*DESCRIPTION OF THE TASK:* Rewrite the entries from the line containing "Given: Toggle Link" through the end of the entries, replacing "Package Explorer" with "Project Explorer" and keeping everything else the same. Leave the pictures out of your answer.

Collected data entries
++++

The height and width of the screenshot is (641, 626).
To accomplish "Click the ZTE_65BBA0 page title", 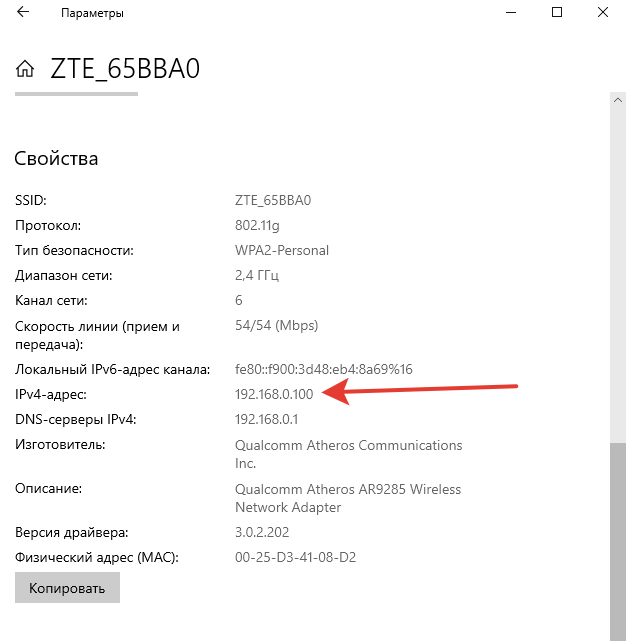I will point(125,69).
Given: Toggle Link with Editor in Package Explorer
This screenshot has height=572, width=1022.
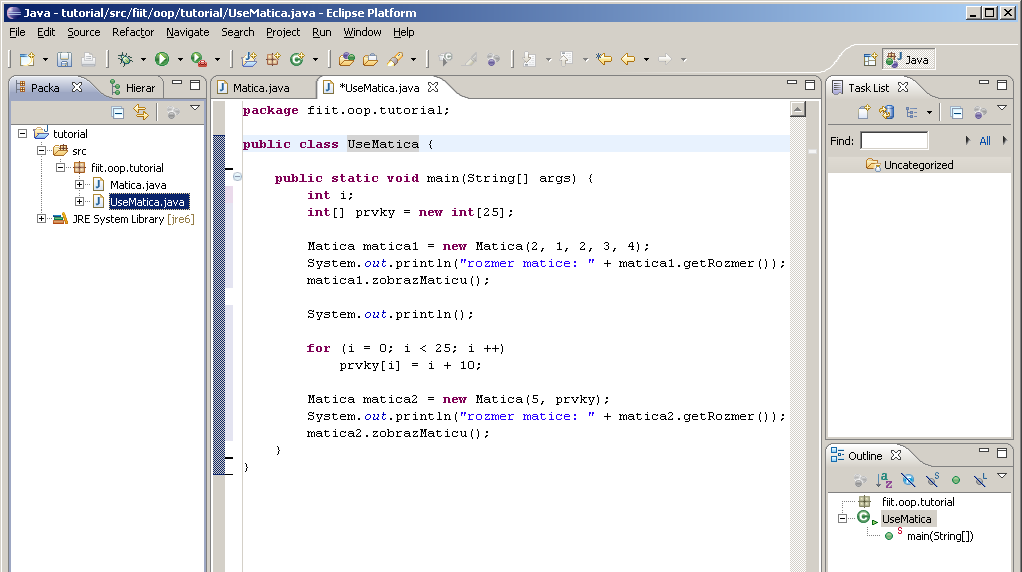Looking at the screenshot, I should 141,112.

++++

*RESULT OF THE TASK:*
Given: Toggle Link with Editor in Project Explorer
This screenshot has height=572, width=1022.
Looking at the screenshot, I should 141,112.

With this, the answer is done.